One portion where you see the 2 cuts, that is the crawl space... that whole piece came out. The rest I didn't fill it, it wouldn't make any difference I did or not, the rest of the foundation top course is same way.

There is no footing also, they started the block right from the shale...they house is almost 75 years old, still standing solid.


----------



## Seven-Delta-FortyOne (Mar 5, 2011)

Maybe I'm not understanding this, but....

Why not rip off that strip of OSB, cut off the rim joist, form both sides up to level, drop rebar down the cavities, and fill with grout. Section at a time. Jack 6 or 8 floor joists at a time.

Repeat for each section.

:thumbsup:

What am I missing?






Delta


----------



## Sealtech101 (Oct 29, 2012)

Here's an update. Cutting a slot out of block for rebar and filling with concrete.


----------



## Sealtech101 (Oct 29, 2012)

Seven-Delta-FortyOne said:


> Maybe I'm not understanding this, but....
> 
> Why not rip off that strip of OSB, cut off the rim joist, form both sides up to level, drop rebar down the cavities, and fill with grout. Section at a time. Jack 6 or 8 floor joists at a time.
> 
> ...


I didn't think grout would last over time and also didn't think its compression strength was that great.
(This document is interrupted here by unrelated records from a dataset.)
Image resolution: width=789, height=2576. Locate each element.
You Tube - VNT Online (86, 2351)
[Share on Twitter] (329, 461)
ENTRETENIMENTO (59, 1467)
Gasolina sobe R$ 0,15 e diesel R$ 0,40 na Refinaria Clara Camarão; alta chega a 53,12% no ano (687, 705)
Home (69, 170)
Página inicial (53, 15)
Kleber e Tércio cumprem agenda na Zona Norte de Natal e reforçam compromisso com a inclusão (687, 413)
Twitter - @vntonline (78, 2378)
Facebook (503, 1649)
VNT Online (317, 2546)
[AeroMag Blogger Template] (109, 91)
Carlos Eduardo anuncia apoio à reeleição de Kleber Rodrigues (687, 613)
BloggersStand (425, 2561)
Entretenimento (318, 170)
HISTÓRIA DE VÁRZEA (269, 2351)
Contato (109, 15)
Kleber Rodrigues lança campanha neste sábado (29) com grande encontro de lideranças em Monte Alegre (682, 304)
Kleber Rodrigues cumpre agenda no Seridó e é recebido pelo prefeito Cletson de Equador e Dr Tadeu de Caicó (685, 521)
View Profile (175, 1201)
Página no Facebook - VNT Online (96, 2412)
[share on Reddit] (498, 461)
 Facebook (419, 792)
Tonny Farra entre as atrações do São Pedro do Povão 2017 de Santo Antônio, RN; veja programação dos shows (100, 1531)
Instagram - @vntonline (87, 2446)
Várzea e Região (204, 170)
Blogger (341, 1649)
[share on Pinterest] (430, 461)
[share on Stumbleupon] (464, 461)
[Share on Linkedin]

But I was wrong, I looked up the specs on it and it seems that I could have made quick work of this fix with grout because of its dry time and compression strength. Do you think grout would last a lifetime like concrete or crumble over time? Thanks for all the replies!


----------



## Seven-Delta-FortyOne (Mar 5, 2011)

I'm talking about a 6-sack mix with pea rock. Flows easy, and good for thinner lifts.








Delta


----------



## brhokel606 (Mar 7, 2014)

Grout will last forever, why wouldn't it? 

We slug with mortar and rebar, especially when we are already laying the wall.


----------



## dielectricunion (Feb 27, 2013)

The concrete block and mortar between them is what really takes the compressive load, grouted cores and rebar mostly adds tensile strength and prevents lateral movement. (I could be a little off, but I think that's how it works)


----------



## greg24k (May 19, 2007)

If there is no issues with your existing foundation, slip a sill plate and that house is not going nowhere. Its a good idea to add Simpson FJA Foundation Joist Anchors to tie the house to the foundation since there is no anchor bolts and you will have no issues.

Good luck


----------